<<<<
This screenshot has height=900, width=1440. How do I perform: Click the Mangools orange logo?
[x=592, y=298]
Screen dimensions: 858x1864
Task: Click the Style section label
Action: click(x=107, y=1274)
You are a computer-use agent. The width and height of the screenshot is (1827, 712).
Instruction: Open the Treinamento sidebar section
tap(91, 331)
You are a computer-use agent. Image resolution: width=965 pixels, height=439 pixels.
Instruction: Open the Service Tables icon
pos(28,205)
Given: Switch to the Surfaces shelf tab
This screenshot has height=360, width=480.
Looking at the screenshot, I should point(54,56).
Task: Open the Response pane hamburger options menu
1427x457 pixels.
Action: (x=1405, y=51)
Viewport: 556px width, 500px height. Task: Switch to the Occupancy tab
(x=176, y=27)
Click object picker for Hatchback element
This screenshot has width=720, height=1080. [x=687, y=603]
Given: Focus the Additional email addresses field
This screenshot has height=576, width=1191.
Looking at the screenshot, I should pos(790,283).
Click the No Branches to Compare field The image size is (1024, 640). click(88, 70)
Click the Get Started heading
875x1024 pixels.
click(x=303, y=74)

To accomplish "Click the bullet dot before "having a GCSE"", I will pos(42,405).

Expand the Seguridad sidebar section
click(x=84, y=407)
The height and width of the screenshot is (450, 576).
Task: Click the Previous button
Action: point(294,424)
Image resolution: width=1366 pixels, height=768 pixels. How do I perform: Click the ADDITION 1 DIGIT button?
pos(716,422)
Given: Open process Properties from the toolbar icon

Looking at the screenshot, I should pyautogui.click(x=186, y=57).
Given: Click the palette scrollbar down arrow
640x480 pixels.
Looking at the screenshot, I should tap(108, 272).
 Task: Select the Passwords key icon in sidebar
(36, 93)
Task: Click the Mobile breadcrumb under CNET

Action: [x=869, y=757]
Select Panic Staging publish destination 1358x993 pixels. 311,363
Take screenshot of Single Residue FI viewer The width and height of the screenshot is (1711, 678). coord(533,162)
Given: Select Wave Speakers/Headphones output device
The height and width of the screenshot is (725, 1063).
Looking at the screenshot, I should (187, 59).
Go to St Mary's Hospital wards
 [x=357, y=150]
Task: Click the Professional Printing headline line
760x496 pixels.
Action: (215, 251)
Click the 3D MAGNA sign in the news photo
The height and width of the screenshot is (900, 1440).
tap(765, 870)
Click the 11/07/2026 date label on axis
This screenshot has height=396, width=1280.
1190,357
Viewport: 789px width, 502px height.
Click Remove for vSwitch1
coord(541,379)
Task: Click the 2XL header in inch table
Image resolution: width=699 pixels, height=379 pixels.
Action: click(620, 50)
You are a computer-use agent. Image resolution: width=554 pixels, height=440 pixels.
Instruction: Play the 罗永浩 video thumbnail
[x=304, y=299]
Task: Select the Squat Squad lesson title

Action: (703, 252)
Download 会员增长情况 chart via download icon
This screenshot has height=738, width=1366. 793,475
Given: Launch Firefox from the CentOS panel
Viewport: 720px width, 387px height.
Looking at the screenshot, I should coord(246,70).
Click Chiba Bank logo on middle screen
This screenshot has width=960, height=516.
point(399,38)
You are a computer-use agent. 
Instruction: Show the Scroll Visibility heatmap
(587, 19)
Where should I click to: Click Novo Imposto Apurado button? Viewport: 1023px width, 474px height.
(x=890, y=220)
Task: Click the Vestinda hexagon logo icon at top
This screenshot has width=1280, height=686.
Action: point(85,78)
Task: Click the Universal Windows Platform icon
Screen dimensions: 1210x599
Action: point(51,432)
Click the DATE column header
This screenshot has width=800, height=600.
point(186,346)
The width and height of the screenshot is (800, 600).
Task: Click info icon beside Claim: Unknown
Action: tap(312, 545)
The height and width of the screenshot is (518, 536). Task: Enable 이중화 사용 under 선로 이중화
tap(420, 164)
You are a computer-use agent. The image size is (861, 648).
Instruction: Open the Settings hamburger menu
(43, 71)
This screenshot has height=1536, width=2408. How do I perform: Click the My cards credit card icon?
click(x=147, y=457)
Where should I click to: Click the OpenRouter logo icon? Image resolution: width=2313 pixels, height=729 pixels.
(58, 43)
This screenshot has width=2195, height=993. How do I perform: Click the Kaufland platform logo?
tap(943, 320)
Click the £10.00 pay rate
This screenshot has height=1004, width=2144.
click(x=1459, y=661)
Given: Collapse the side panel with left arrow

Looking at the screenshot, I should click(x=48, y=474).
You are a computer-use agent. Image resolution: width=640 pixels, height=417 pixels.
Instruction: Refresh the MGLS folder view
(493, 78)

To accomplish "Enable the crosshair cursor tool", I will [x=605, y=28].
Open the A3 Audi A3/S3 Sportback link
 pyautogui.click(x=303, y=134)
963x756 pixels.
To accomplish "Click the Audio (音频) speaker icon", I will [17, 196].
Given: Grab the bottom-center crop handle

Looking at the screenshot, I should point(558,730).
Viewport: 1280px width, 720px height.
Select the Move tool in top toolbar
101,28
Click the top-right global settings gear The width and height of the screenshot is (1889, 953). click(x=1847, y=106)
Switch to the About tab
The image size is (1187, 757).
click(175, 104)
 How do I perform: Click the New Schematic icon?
>>>>
**INSTRUCTIONS TO FOLLOW:** Starting at the first line of the data above, retype each line exactly until you reach the line containing "Task: Open the", and include that line too.

**RESPONSE TO THE TASK:**
This screenshot has height=900, width=1440. How do I perform: Click the Mangools orange logo?
[x=592, y=298]
Screen dimensions: 858x1864
Task: Click the Style section label
Action: click(x=107, y=1274)
You are a computer-use agent. The width and height of the screenshot is (1827, 712).
Instruction: Open the Treinamento sidebar section
tap(91, 331)
You are a computer-use agent. Image resolution: width=965 pixels, height=439 pixels.
Instruction: Open the Service Tables icon
pos(28,205)
Given: Switch to the Surfaces shelf tab
This screenshot has height=360, width=480.
Looking at the screenshot, I should point(54,56).
Task: Open the Response pane hamburger options menu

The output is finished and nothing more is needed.